Objectif Londres

Kim Collins, la tournée d’adieux

Ex-champion du monde du sprint, Kim Collins va raccrocher les pointes à 34 ans.

© AFP

Le champion du monde du 100 m en 2003 quitte la piste. Un départ à l’image de sa longue carrière : digne, modeste et attachant.

Toutes les tournées d’adieux ne se ressemblent pas. Celle de Kim Collins emprunte les voies de traverse. A 34 ans, le sprinteur de Saint Kitts et Nevis, une île des Caraïbes peuplée de moins de 50 000 âmes, s’offre cette saison un dernier périple sur les meetings européens. Mais, modeste et sans prétention, il fait étape à l’écart des réunions de la Diamond League. Il était à Sotteville, le mois dernier, puis il a fait halte à Bochum, en Allemagne, où il a signé son meilleur chrono de l’année, un très respectable temps de 10’’20 au 100 m. « J’avais envie de goûter une dernière fois à l’ambiance des compétitions européennes, explique-t-il de sa voix douce et posée. Et je voulais dire au revoir au public, aux organisateurs, aux athlètes. »

A l’heure de mettre au clou ses pointes et sa combinaison de sprinteur, Kim Collins porte sur sa carrière un regard tendre. « Je n’aurais jamais imaginé, même dans mes rêves les plus fous, durer aussi longtemps, descendre sous les 10 secondes et surtout devenir champion du monde, avoue-t-il. Je n’ai jamais été médaillé olympique, mais je suppose que cette récompense ne m’était pas destinée. » Arrivé sur la pointe des pieds dans le cercle étroit des meilleurs sprinteurs de la planète, il a toujours tranché par son gabarit sans rondeurs (1,75 m pour 65 kilos), ses muscles fins et son dégoût de l’apparat et la provocation. « Je déteste la musculation, elle m’ennuie terriblement, justifie-t-il. Je n’ai sûrement pas été le sprinteur le plus performant, mais j’ai sûrement été l’un des plus réguliers. »

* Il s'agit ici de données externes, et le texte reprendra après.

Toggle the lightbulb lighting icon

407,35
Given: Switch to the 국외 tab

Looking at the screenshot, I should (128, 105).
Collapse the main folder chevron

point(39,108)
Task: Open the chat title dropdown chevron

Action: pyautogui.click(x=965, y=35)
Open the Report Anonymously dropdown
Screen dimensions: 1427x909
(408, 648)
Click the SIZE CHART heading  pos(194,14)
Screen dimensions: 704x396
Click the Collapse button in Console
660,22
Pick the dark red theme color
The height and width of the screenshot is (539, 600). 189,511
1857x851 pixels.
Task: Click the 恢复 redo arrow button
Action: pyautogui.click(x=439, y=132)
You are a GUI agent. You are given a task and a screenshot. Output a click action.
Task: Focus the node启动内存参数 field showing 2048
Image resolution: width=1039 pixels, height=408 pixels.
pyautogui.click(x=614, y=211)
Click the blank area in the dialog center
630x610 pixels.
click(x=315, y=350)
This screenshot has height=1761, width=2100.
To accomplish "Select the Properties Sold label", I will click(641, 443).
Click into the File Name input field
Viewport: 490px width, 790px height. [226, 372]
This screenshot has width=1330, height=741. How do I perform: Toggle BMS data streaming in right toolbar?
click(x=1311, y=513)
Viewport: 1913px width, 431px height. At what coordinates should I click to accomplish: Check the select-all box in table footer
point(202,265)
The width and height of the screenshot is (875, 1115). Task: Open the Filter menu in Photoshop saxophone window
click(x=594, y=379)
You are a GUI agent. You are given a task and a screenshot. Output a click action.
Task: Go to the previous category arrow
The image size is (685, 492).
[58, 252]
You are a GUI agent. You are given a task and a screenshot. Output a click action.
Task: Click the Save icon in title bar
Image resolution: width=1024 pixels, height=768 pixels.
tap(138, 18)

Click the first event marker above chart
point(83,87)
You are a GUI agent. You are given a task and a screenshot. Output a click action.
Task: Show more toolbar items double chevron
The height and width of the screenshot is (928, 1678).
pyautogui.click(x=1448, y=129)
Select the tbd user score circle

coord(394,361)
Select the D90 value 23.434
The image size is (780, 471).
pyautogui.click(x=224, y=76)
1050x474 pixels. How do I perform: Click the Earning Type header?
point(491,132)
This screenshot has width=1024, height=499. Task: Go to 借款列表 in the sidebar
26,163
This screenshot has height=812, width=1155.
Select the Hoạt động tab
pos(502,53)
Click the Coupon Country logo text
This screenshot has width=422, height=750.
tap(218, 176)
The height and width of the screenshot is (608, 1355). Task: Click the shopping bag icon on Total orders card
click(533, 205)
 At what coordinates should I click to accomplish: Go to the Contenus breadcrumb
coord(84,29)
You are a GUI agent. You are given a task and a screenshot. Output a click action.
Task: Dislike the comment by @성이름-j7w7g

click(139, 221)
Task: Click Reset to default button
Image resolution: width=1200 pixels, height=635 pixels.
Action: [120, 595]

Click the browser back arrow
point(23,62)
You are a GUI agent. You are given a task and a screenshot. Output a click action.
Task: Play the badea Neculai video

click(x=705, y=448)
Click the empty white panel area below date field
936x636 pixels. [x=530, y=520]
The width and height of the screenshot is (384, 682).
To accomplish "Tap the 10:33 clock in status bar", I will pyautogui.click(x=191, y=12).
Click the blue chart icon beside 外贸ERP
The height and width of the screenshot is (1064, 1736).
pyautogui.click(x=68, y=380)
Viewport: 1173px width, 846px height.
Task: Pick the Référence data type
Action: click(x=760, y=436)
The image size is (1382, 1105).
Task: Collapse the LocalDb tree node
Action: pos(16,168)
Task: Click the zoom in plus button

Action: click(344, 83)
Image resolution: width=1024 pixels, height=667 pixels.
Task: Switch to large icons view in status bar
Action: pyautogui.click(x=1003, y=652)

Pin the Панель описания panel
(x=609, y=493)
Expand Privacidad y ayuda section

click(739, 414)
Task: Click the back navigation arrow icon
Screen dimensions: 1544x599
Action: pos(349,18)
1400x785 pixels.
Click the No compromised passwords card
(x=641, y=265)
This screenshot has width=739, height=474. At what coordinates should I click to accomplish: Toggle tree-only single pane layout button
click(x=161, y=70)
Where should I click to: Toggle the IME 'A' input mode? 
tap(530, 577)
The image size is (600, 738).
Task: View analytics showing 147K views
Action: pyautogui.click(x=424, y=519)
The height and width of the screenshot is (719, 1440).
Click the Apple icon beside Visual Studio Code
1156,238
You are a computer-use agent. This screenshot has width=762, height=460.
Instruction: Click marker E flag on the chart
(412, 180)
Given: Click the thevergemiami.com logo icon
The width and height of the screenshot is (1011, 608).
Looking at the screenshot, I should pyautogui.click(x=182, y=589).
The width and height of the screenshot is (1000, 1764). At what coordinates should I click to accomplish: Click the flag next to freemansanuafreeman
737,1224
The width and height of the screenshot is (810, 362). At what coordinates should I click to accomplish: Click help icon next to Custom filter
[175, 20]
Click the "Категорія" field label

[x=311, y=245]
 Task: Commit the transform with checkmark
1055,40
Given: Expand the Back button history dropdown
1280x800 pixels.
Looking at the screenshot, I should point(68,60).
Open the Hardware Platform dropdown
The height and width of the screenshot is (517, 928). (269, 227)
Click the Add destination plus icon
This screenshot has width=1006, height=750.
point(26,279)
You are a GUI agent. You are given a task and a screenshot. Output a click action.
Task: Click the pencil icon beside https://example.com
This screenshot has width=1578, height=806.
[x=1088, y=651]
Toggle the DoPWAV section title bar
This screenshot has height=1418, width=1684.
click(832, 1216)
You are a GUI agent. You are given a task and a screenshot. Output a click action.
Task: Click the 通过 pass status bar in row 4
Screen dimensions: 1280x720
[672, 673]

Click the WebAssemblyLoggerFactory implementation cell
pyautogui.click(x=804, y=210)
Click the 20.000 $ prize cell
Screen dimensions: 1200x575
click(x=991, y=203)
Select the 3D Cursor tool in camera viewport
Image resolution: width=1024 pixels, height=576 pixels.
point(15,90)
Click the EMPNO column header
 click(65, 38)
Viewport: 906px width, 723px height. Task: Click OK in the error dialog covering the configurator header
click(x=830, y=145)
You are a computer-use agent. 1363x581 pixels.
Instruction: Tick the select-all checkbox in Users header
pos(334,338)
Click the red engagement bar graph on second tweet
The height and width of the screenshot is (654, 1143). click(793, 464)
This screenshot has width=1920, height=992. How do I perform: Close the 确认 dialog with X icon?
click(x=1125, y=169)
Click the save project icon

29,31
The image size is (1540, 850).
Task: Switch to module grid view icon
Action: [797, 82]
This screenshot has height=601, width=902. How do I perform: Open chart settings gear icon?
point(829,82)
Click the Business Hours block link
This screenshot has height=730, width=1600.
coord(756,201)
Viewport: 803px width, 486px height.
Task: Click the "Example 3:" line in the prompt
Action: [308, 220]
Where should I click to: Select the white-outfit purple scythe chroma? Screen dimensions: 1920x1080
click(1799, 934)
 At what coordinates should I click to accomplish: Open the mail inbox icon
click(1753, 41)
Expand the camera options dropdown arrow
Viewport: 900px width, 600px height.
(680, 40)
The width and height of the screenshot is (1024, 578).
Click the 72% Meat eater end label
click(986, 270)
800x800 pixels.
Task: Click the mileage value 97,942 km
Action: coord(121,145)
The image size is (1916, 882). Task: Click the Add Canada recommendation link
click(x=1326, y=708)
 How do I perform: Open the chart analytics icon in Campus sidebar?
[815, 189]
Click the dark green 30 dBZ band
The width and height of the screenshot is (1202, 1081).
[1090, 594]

A son actif, un titre mondial, décroché à la surprise générale sur la piste du Stade de France en 2003, dans le temps modeste de 10’’07, une médaille de bronze deux ans plus tard aux Mondiaux d’Helsinki, une autre sur 200 m en 2001 à Edmonton, plus deux places de deuxième sur 60 m aux championnats du monde en salle, en 2003 et 2008. Son record personnel, 9’’98 en juillet 2002, le situe loin du top 10 de l’histoire. « Mais j’ai toujours su répondre présent dans les grandes occasions, plaide-t-il. Le sprint est une affaire de mental, un domaine où j’ai souvent su compenser des qualités physiques sans doute inférieures à beaucoup de mes rivaux. »

Marié et père de quatre enfants, Kim Collins va s’offrir une tranquille retraite sportive sur son île de Saint Kitts et Nevis. « J’y suis une vedette nationale, s’amuse-t-il. A mon retour des Mondiaux de Paris en 2003, je crois bien que tous les habitants du pays s’étaient rassemblés pour m’accueillir. Depuis, les chauffeurs de taxi connaissent tous mon adresse et font un détour par ma maison pour la montrer à leurs clients. » Un pavillon et une autoroute portent son nom, à Saint Kitts. Une juste reconnaissance pour cet athlète jamais en retard d’un sourire, l’un des plus attachants et distingués de l’athlétisme mondial.